Without using any cartoon analogies, I might use some sporting analogies to talk about one of the things we have learned over the years. It just happens that a quote from the member for Fraser is:
The big challenge for the ALP will be convincing the electorate that it can run the economy almost as well as the Coalition. “Almost”, because the belief that right-wing parties are better economic managers is so pervasive in developed democracies that few can hope to topple it from opposition.
That might be a perception that the member for Fraser has, but there is a reason that he has picked that up, and the reason is that it is true. It is a fact that the conservative governments in Australia have proven, time and time again, to be better operators of the economy.
One of the things I also learned from sport is that, when you go into a grand final, you try to pick a weakness in someone's team—their team strategy, their team plan or a weak player on their side—and you do not play to their strengths. If we are going to have an economic leadership debate or an economic credibility debate in this chamber, we would welcome it every time. This side will welcome it because the Labor Party has no economic credibility. They spent six years proving to the Australian people why they have no economic credibility.
I remember seeing the Treasurer before the previous Treasurer, the member for Lilley, sitting where the member for Bendigo is now sitting. He stood up proudly with his budget papers—he has just held up ours, but he held up his—and said: 'Tonight, we deliver four surpluses. This is the start of four surpluses.' Well, I have not seen any of them. Maybe the member for Fraser, who puts himself very high on the economic ratings, can tell us where those four surpluses are, where they disappeared to, where they have gone, where they were delivered or if they are ever going to be delivered.
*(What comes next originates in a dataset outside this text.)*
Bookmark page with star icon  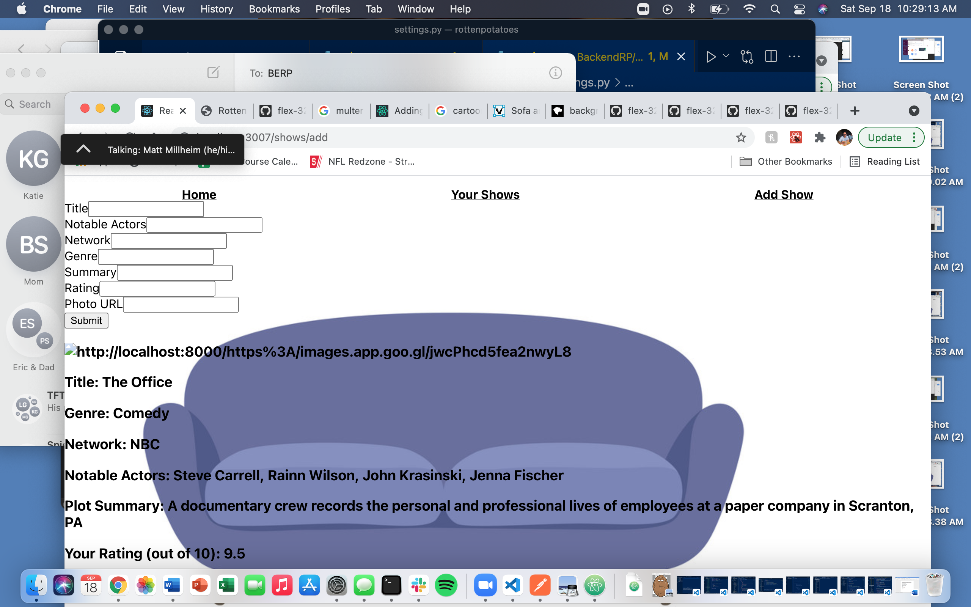741,138

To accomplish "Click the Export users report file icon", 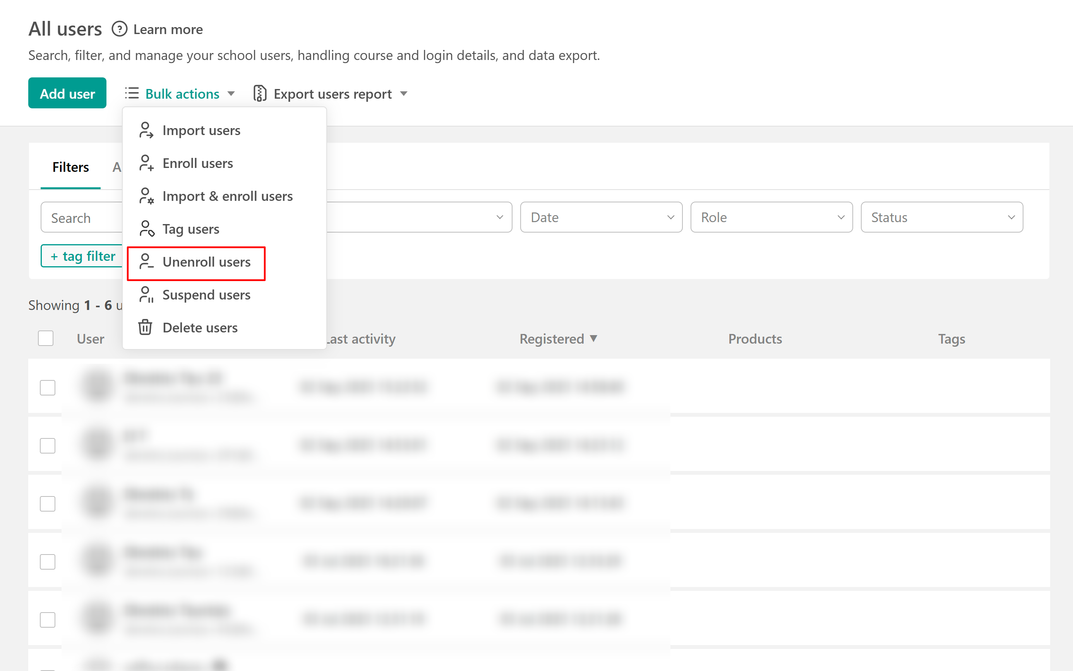I will pyautogui.click(x=260, y=94).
I think 1989 was the last time Labor delivered a surplus. So, when they talk about economic credibility, we will have that conversation every time. The Assistant Minister to the Treasurer raised some points about the previous Treasurer, who said at the time that he did not want to raise some things in this parliament because he thought they might be perceived as unparliamentary. But I will raise some of the things that the previous Treasurer said. One of the things he said to Fran Kelly back on 13 May 2010 was:
… the Government has returned the Budget to surplus three years ahead of schedule and ahead of any other major advanced economy …
Can anyone in this place remember those statements being made? Can we remember them? We are still waiting, member for Fraser. We are still waiting for those deliveries from the opposition, who now claim to be economic geniuses and giants, after leaving the Australian economy an absolute wreck and disaster. The previous Treasurer, the member for McMahon, Mr Chris Bowen, in his address to the Investment and Financial Services Association at the postbudget breakfast on 12 May 2010, said:
The Budget is now projected to return to surplus in 2012-13—three years ahead of schedule. This will make us the first advanced economy in the world to return to surplus.
He also said:
By the middle of 2013, our budget will be back in surplus—three years ahead of schedule. We also have the lowest debt and deficit of any major advanced economy.
Well, they have to remember that when they came into power they did not have any debt. And they took us into that position on the excuse of a GFC. First we heard about the Rudd bank, then we heard about GroceryWatch and then we heard about Fuelwatch. How successful were all of those for him? Giants! Geniuses! Fantastic economic programs!
What about when the mining tax was negotiated between Xstrata, Rio Tinto and BHP? They would have had some economic geniuses in their room. And guess who we sent in to negotiate with them on a mining tax? The Treasurer! The Treasurer went in to negotiate with Xstrata and BHP. And what did he deliver? He delivered a 10-year write-off for a re-evaluation of their assets and a 10-year write-off to get them to sign to an agreement for the mining tax—an anti-WA policy and an anti-Australia policy. And what did that mining tax actually deliver? Nothing! It delivered nothing to the budget. It delivered nothing to the Treasury. And this is what will happen if this opposition gets voted in again: they will deliver nothing. And they have got no economic credibility.